In laser thermal processing (LTP), high-irradiance radiation (light) is imaged onto individual fields on a highly reflective substrate to be processed. The substrate needs to be within the imaging lens depth of focus of the LTP apparatus, which is generally on the order of tens of microns (e.g., 15 microns).
There are many known methods for determining best focus. Many of the known methods include the steps of forming a bright-field image of a feature at a particular focus position {say, at a point zm along z} and calculating a maximum intensity value Imax and a minimum intensity value Imin. The next step is calculating a contrast function F=(Imax−Imin)/(Imax+Imin). This process is repeated for different focus positions {z1, z2, z3, . . . } surrounding what is thought to be best focus. A maximum value of F versus z is then determined by fitting a curve to the F versus z data points. The value of z that provides the maximum value of F (Fmax) from this curve fit is taken as the best focus position.
Other techniques include comparing the modulation of two objects at different focus positions and determining how to shift focus so that their modulation is equal (e.g., U.S. Pat. No. 4,549,084), a method that compares the image of a second object as formed by a projection optical imaging system at a predetermined plane to a first object (e.g., U.S. Pat. No. 4,952,970), and a method that involves calculating correlation values between images of an object to a pre-stored reference pattern (e.g., U.S. Pat. No. 5,369,430).

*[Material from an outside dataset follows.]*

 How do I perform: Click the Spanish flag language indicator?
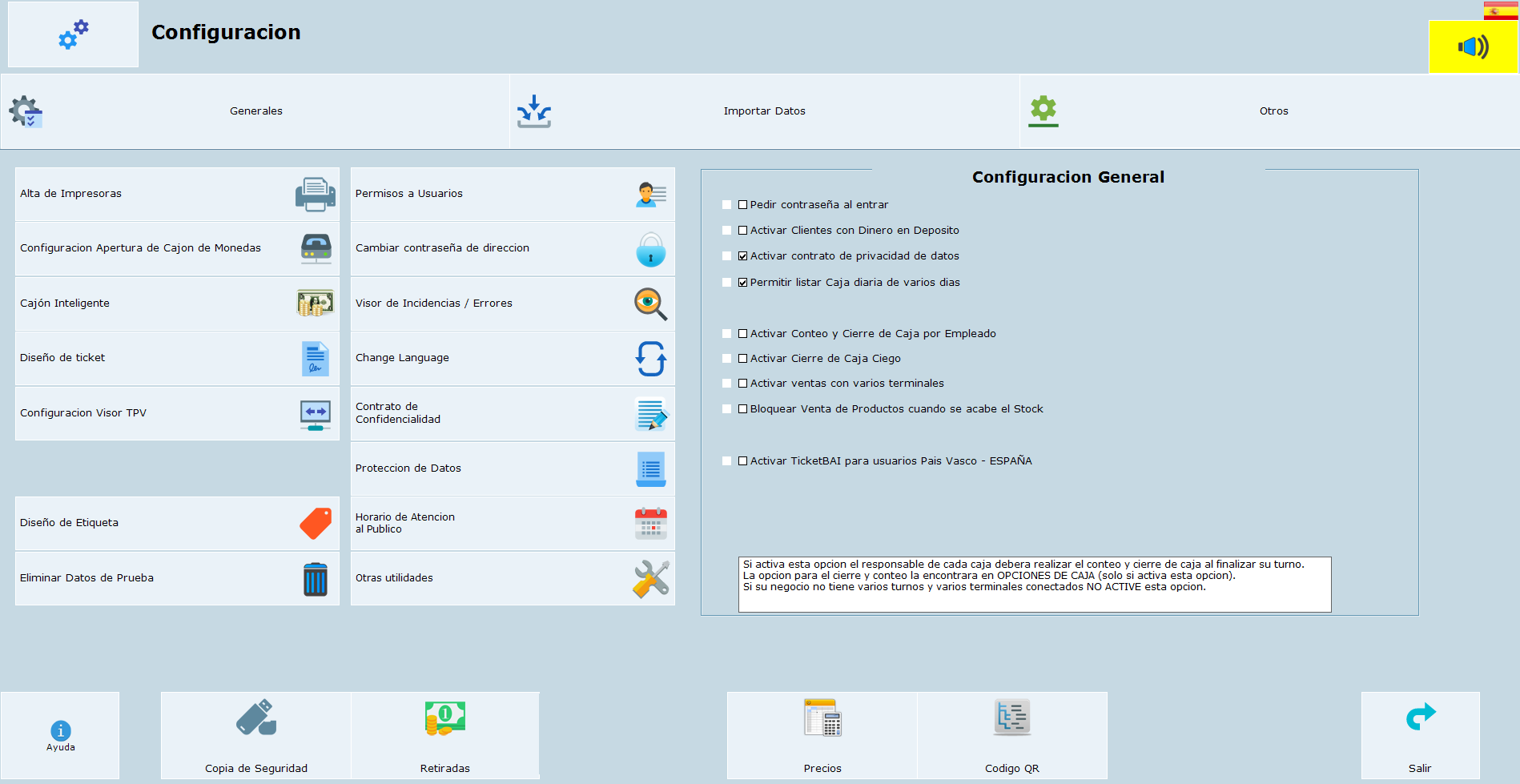pyautogui.click(x=1500, y=11)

However, the need to determine best focus has recently evolved from photolithographic applications, where a predetermined pattern on the substrate is imaged at various focus positions and analyzed, to LTP applications, where a reflective substrate which may not have a pre-determined pattern to be imaged, needs to be placed at best focus quickly and accurately. Unfortunately, highly reflective substrates are difficult to focus using known techniques, because it is difficult to form an image of an object located on a reflective substrate due to the large amount of reflected light.
In addition, best-focus techniques presently applicable to photolithography have several limitations, including being limited to imaging certain patterns having a size at or near the resolution limit of the imaging lens. Further, the methods are not suited for all imaging situations. One such situation is where focus is preferably determined without having to remove the substrate from the imaging field, or where the object (e.g., an alignment mark) is imaged to determine best focus is present on the wafer but the substrate is highly reflective, so that bright-field imaging is not effective. Also, present techniques tend to be time consuming, which limits the ability to process devices or substrates in a timely manner (i.e., limits through-put), and is not generally accurate enough for the most demanding focus situations.